BEGIN Exercise inputs

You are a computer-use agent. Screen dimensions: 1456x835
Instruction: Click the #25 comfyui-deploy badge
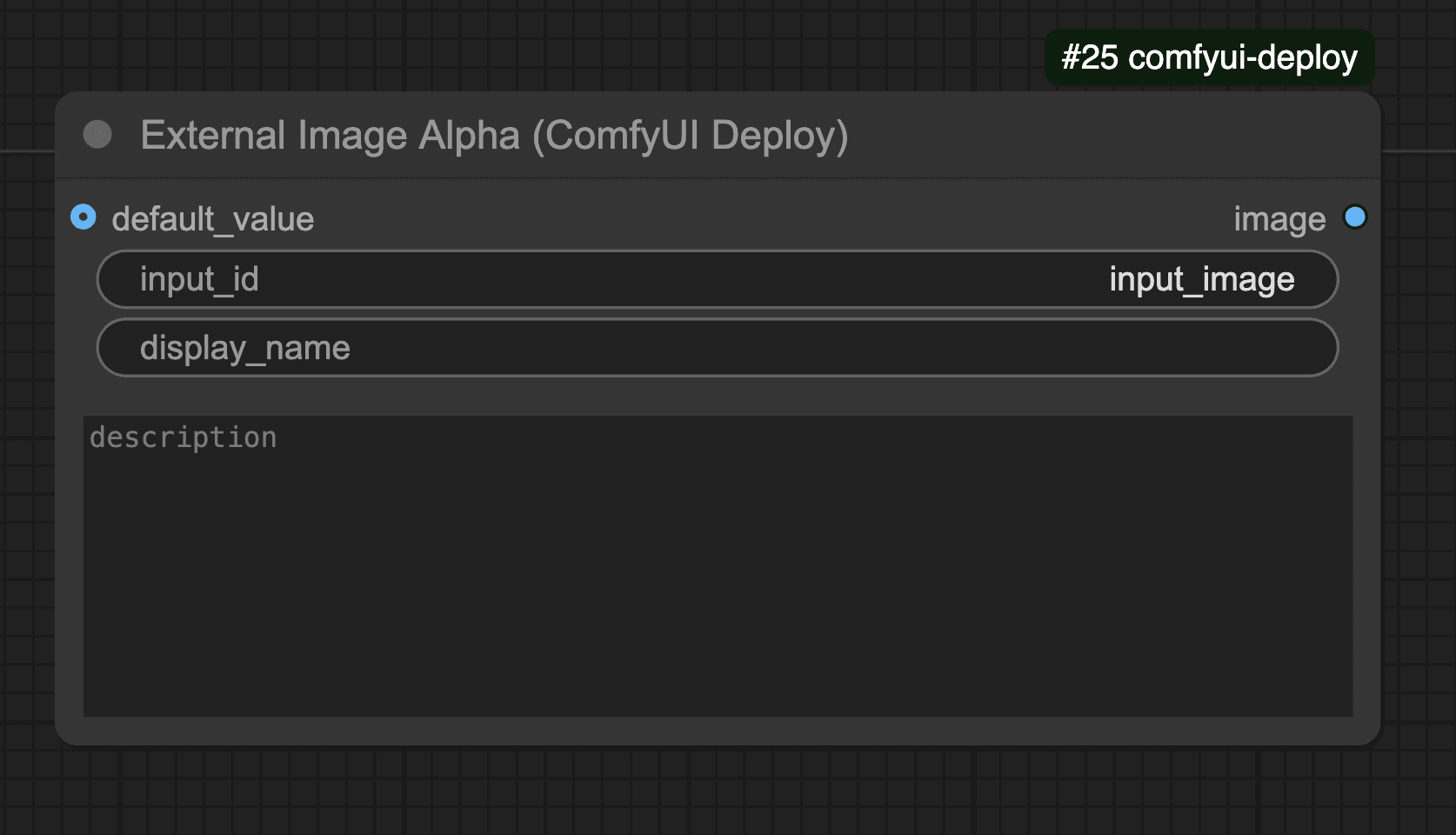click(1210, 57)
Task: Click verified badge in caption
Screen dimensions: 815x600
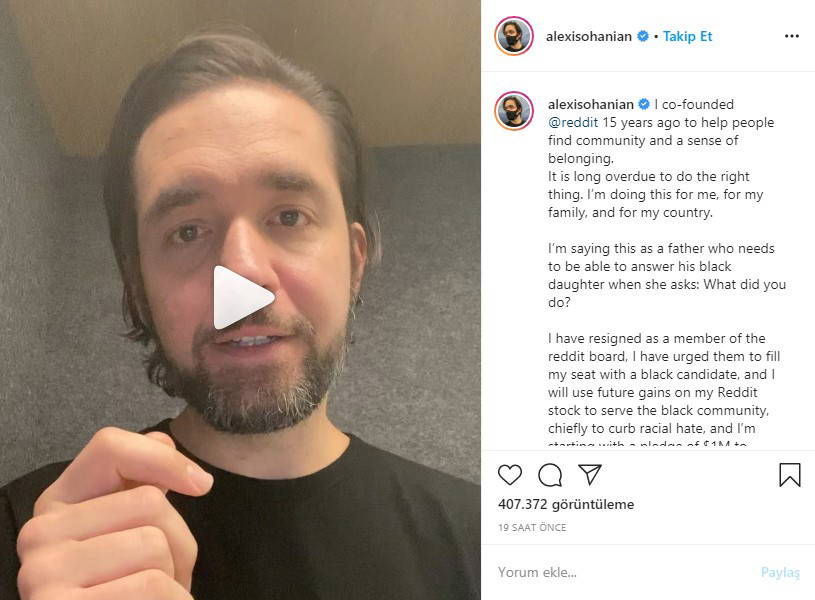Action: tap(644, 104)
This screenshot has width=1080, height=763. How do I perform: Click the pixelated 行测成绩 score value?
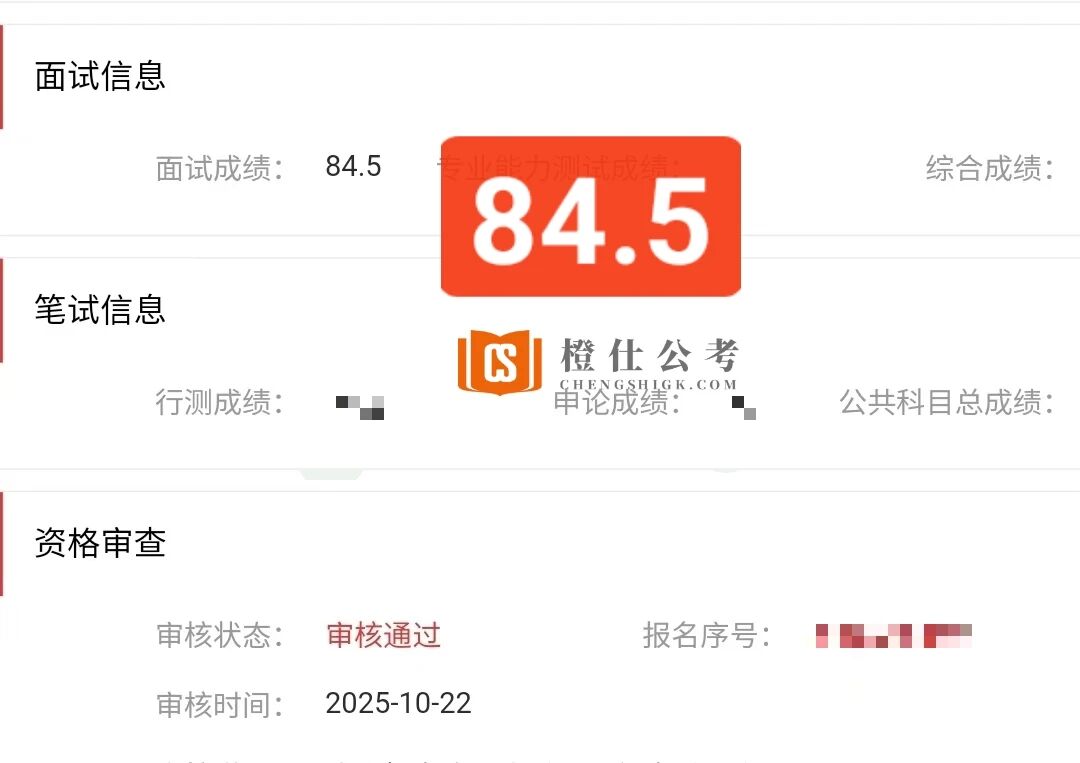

END Exercise inputs

**Task requirements:** Once you find the line with "Screen dimensions: 815x600", restate it and every later line of the data word for word, excluding the pictures.

**Answer box:**
Screen dimensions: 815x600
Action: tap(644, 104)
This screenshot has width=1080, height=763. How do I perform: Click the pixelated 行测成绩 score value?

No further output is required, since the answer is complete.